The court had earlier refused to give urgent hearing after three law students --Vibhor Anand, Arun Menon and Kritika Padode-- in their two separate PILs, said "fundamental right of freedom of speech and expression of public at large/ citizen under Article 19 of Constitution of India have been infringed due to government's illegal action to ban the broadcasting of the documentary".

They approached the high court after a trial court on March 4 had banned until further orders the broadcast of the interview of December 16, 2012 gangrape convict Mukesh Singh, allegedly conducted in July 2013 inside Tihar jail here.

Earlier, a trial court had restrained the media from broadcasting or publishing the interview of Mukesh Singh after the Delhi police moved the court seeking the restraint.
The Information and Broadcasting Ministry had also issued an advisory to all television channels to not broadcast it.

The government had also sought an explanation from Tihar jail authorities over how the convict was interviewed while being in judicial custody.

Vibhor Anand in his petition, filed through advocate V K Anand, has sought lifting of the ban on the ground that it is "nothing but a honest look at the mind and mindset of one of the convicted rapists of the young woman".

Advocate Naman Joshi, appearing for other two law students, has also sought direction to the Bar Council of India to expedite action against the two lawyers -- advocate A P Singh and M L Sharma -- who had allegedly made derogatory anti-women remarks in the documentary.

Their plea also said that a direction be issued to the Supreme Court registry to constitute a three judge special bench to hear the appeals of the four death row convicts, which is pending since August 25, 2014.

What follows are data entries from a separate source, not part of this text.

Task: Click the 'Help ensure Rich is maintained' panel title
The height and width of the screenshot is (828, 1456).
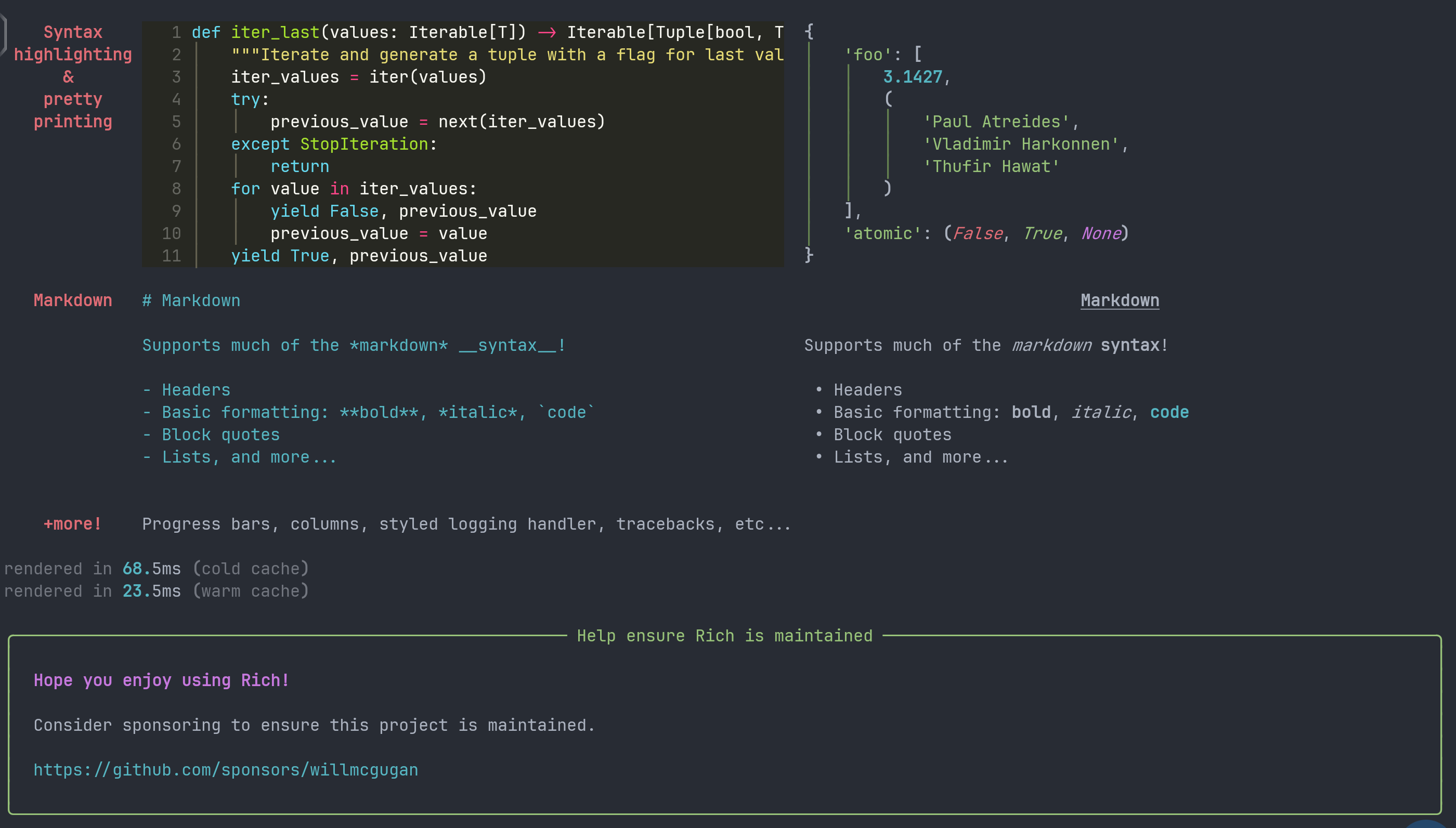Action: click(x=724, y=635)
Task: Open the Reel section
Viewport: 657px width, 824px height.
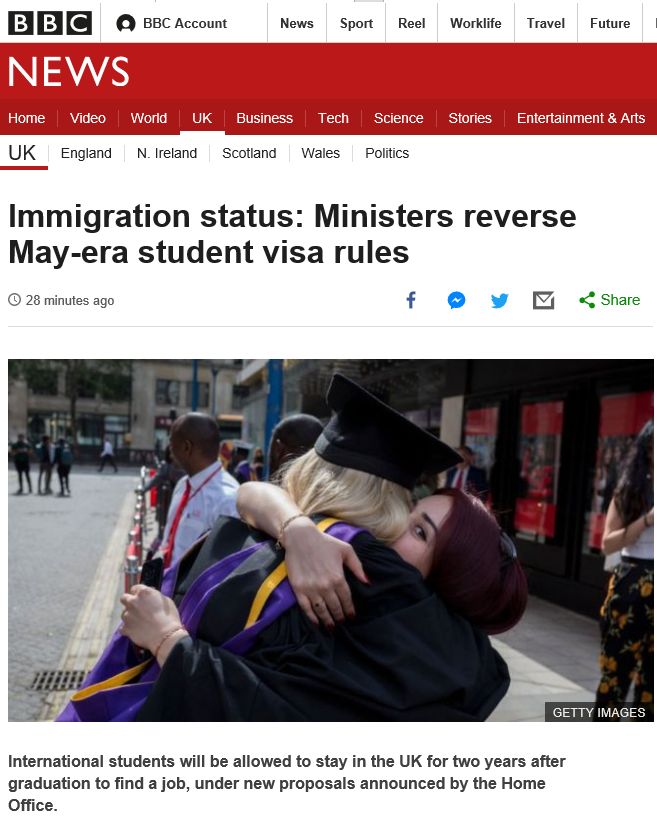Action: click(412, 24)
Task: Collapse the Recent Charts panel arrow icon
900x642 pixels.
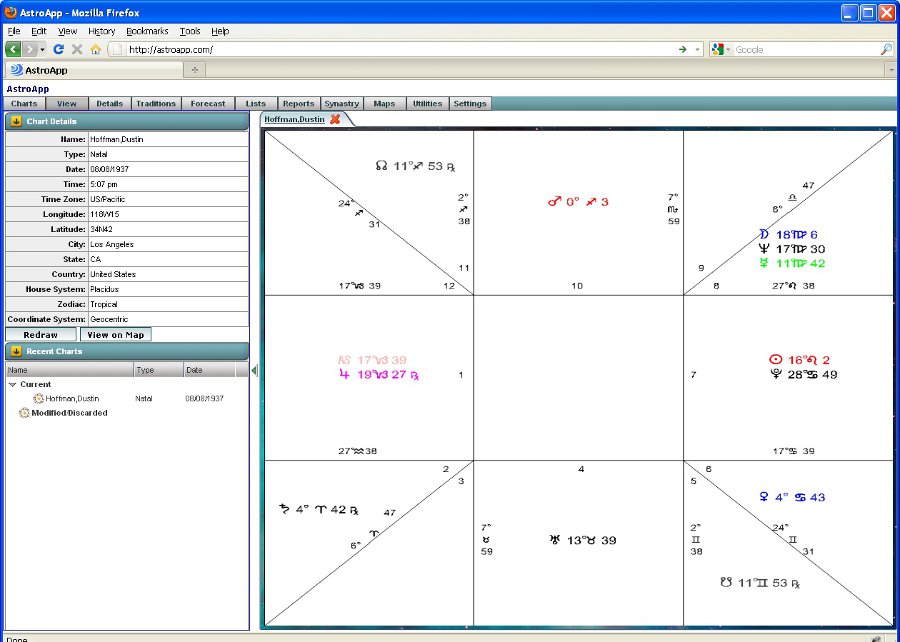Action: [16, 352]
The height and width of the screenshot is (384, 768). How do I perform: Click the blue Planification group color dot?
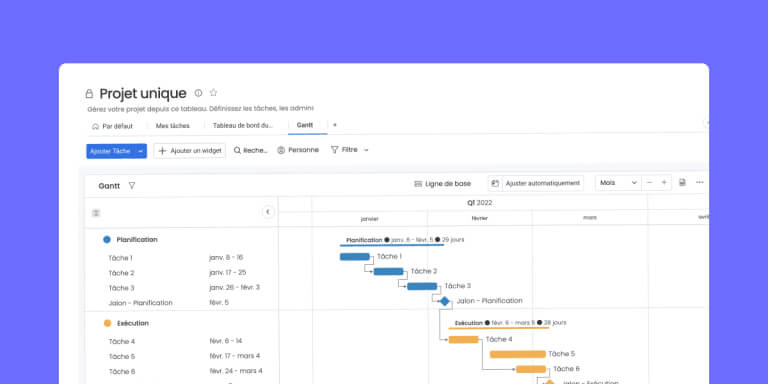click(x=107, y=240)
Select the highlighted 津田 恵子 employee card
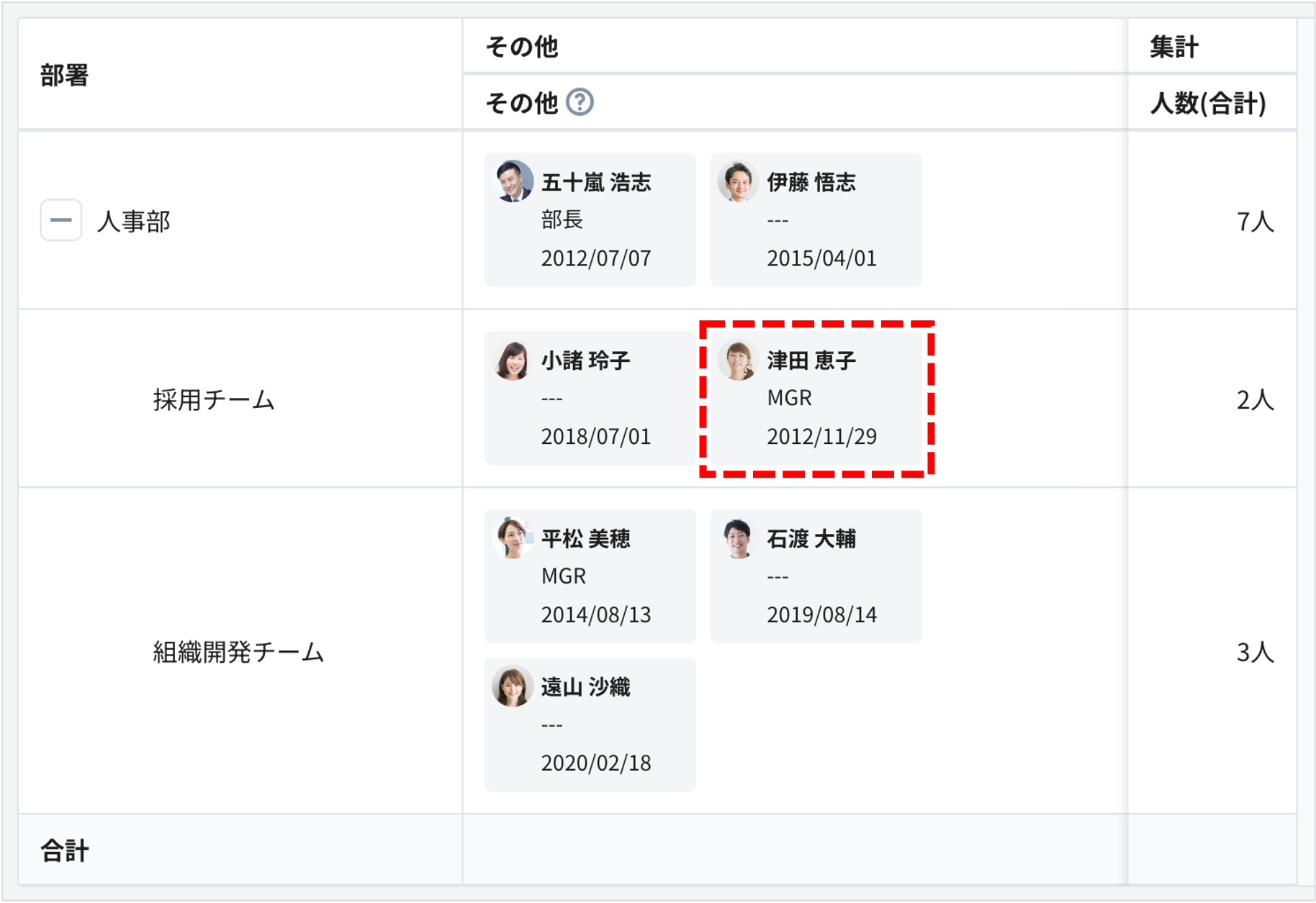Viewport: 1316px width, 903px height. coord(816,398)
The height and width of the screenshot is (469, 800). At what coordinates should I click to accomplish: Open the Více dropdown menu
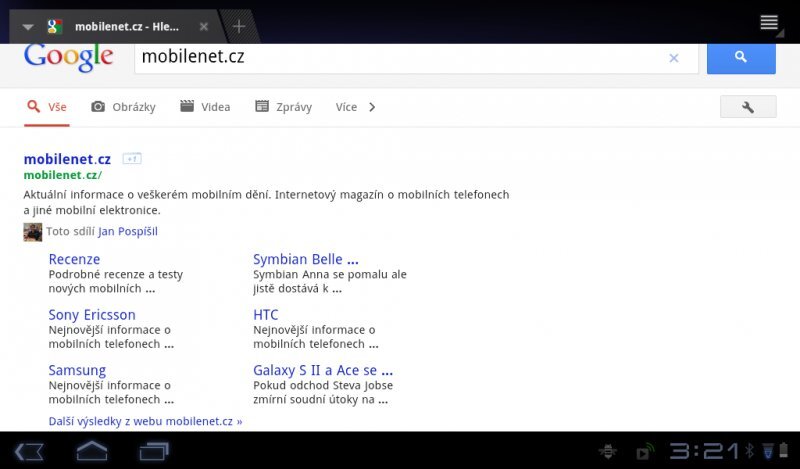(x=346, y=107)
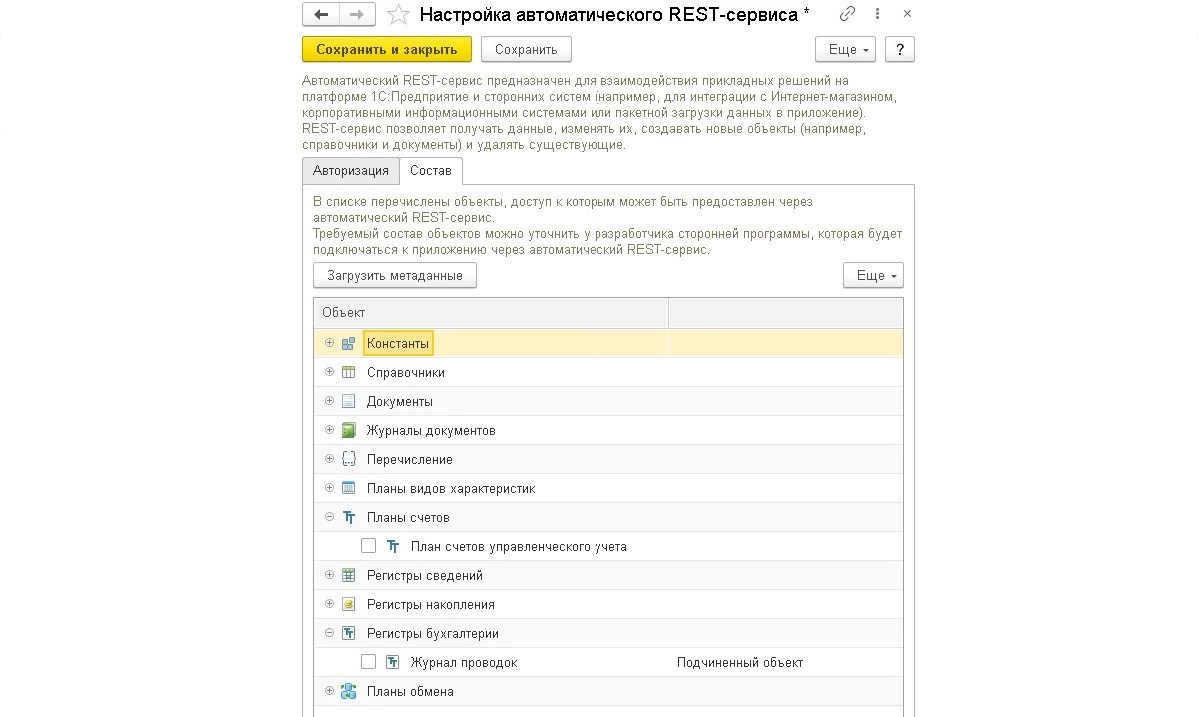
Task: Expand the Документы tree node
Action: click(329, 401)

Initially the apex court in July had stayed the execution of the four convicts in the gang-rape and murder case.

The plea also said that "it is legally wrong to oppose the screening of the film after giving it legal approval and after the documentary makers fulfilled all legal commitments."
It claimed that the parents of the gangrape victim have not objected to the telecast of the documentary.

It also said that as per social media the public at large wanted to see the documentary as within 24 hours of its being put up on YouTube, it was viewed by more 2.86 lakh people.

The victim, a physiotherapy student, was raped and assaulted with an iron rod after she was tricked into boarding an unregistered private bus to go home after watching a movie with a male friend on December 16, 2012.

Her male companion was badly beaten up and could not come to her rescue when she was assaulted in the bus. The two were later dumped naked and bleeding on the roadside.

The woman was airlifted to a Singapore hospital for treatment where she died -- 13 days after the assault -- of the injuries inflicted upon her.

Mukesh, along with three others, was convicted and sentenced to death in September 2013 for the gangrape and murder of the 23-year-old victim.